Tau deposition and white matter fiber integrity in traumatic brain injury: an [¹⁸F]T807 PET and diffusion tensor imaging study

Objectives [¹⁸F]T807 was developed for PET imaging of tau protein aggregates which are of interest in a range of neuropathologies including traumatic brain injury (TBI). Diffusion tensor imaging (DTI) tractography allows assessment of white matter fiber integrity. Our goal was to determine if tau deposition correlated with neuronal bundle damage in TBI.

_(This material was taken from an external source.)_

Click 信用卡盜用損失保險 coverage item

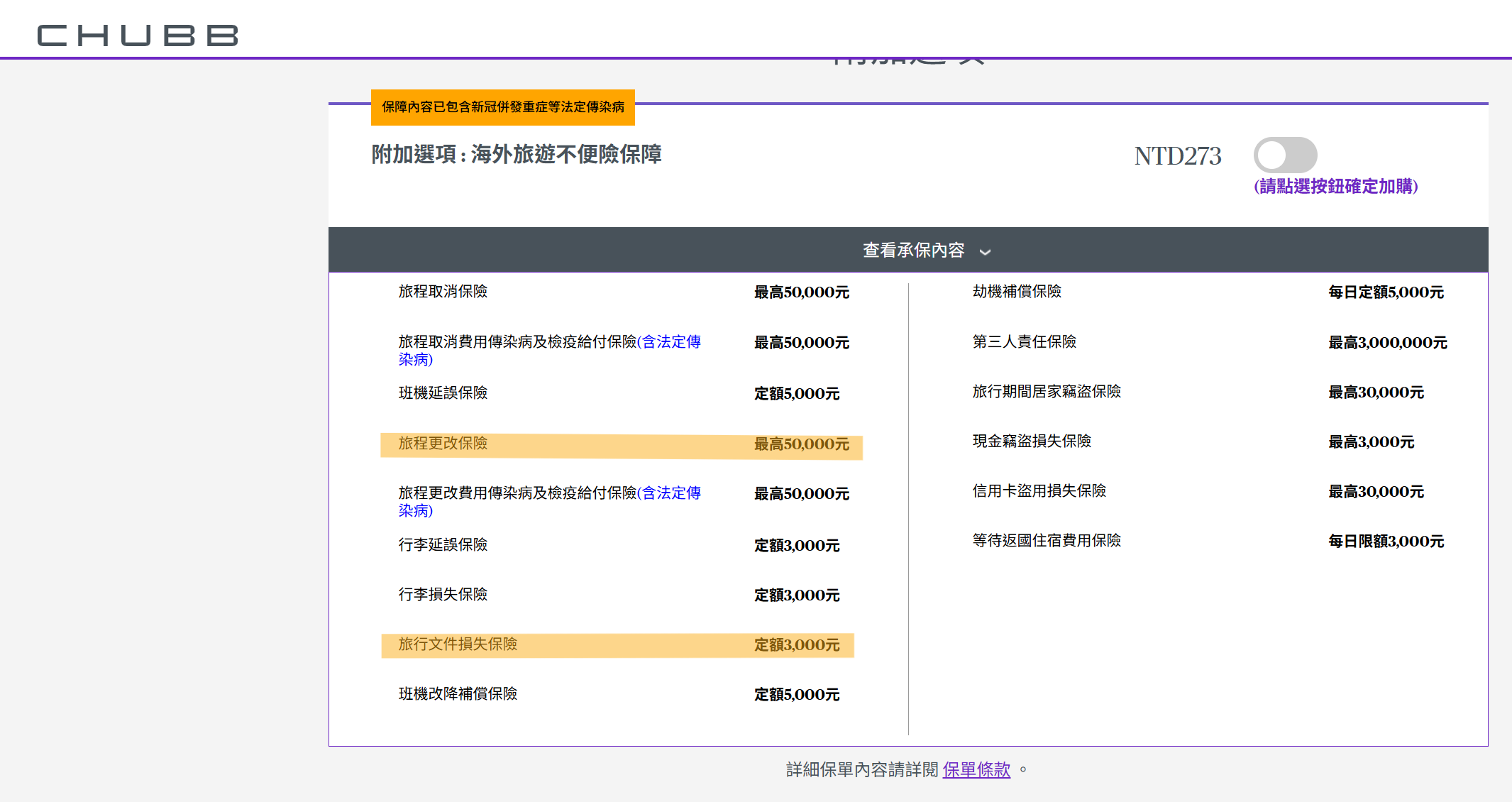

Methods Ten subjects (5 controls and 5 TBI: 4 with multiple mild concussions from profession in contact sports [1 with concurrent ALS], 1 with severe injury from automotive accident) underwent dynamic [¹⁸F]T807 PET and DTI. [¹⁸F]T807 distribution volume ratio (DVR) was estimated by Logan analysis with cerebellar input. MRI data were acquired on a 3T Siemens Trio. Tractograms were generated by Diffusion Toolkit and visualized with the companion software TrackVis.

Results Cortical areas with high [¹⁸F]T807 uptake generally had comparatively low DTI track density. In corpus callosum (CC), the subject with severe injury had high [¹⁸F]T807 binding (DVR=1.9 vs 0.9 in controls) and low density of fibers (813 tracks passing through the CC vs 2419 in matched control). A former pro football player had high [¹⁸F]T807 uptake (DVR=1.6) in left lateral occipital/temporal cortex with low density of fibers (23 tracks) relative to the contralateral side (DVR=1.1, 169 tracks). Similar findings were observed in two more of the former pro athletes; the last had discernible abnormalities on neither [¹⁸F]T807 nor DTI images. Notably, T1-weighted anatomical MR images showed no macrostructural changes where [¹⁸F]T807 and DTI abnormalities were seen.

Conclusions TBI subjects with focal [¹⁸F]T807 uptake showed accompanying reductions in DTI track density. Measurements of tau deposition and fiber damage may together improve our understanding of microstructural and molecular pathologies associated with brain injury and aid in testing novel therapies.